Stochastic forecasting of the grain industry development parameters in the Voronezh region
Abstract
Purpose: the article is devoted to the use of stochastic methodological tools for long-term forecasting of regional level grain production. Discussion: those tools is a probabilistic models set of grain production basic indicators. A multiple experiment on these models allows obtaining statistical characteristics of the grain industry development parameters, on the basis of which alternative scenarios are designed. Within the proposed methodology framework, the regional municipal districts, which have similar patterns of grain yield long dynamics, are grouped on the basis of cluster analysis. A yield deviations map was compiled for each of the selected groups. Deviation maps are used to simulate pseudo-random mechanisms for fluctuating crop yields in the future, including persistent recurring situations (patterns) of group and general trends.
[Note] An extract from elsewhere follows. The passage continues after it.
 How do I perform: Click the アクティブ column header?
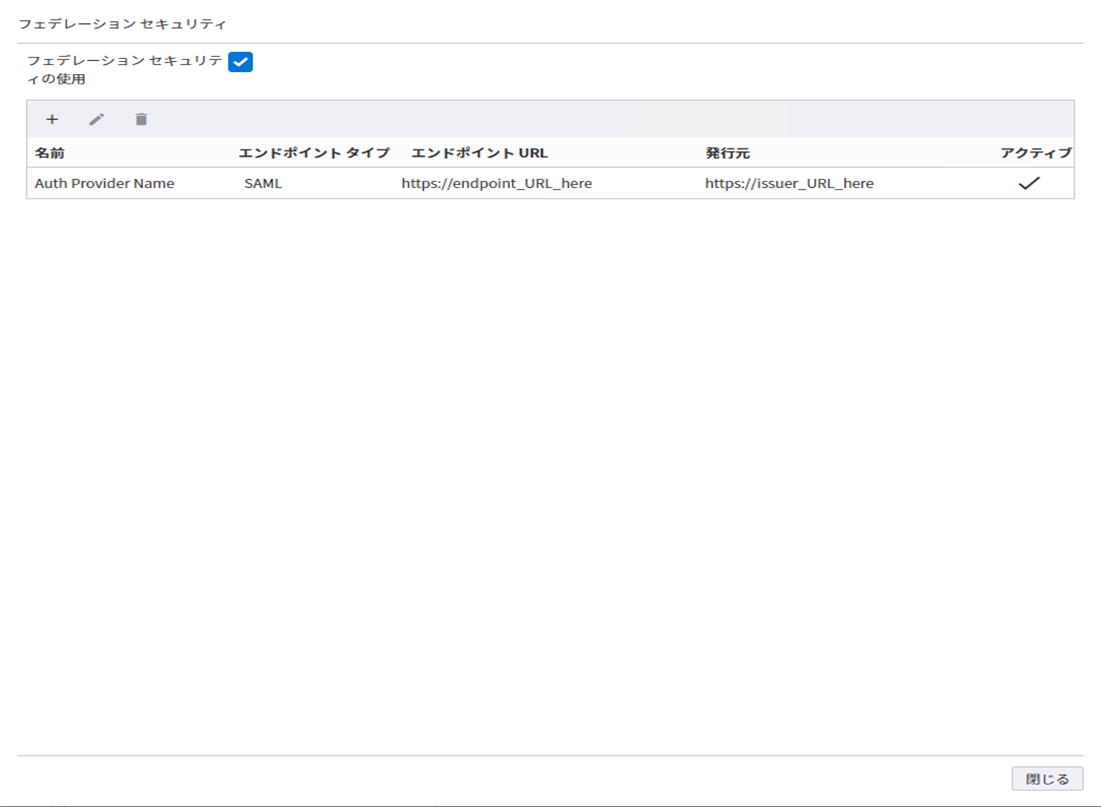coord(1035,153)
Forecasting the harvested areas dynamics of grain crops is proposed to be implemented on the basis of two components: trend models of time series and probabilistic models of oscillations, including the previously observed deviations characteristics. A lot of alternative forecasts of the grain industry development parameters are formed on the basis of yields and harvest areas forecasts using the Monte Carlo method. Statistical processing of the obtained data set allows to interpret the forecast parameters as a whole, noting different various development scenarios. Results: the proposed probabilistic simulation model of grain industry development parameters prediction was tested on the Voronezh Region data for 1976-2016.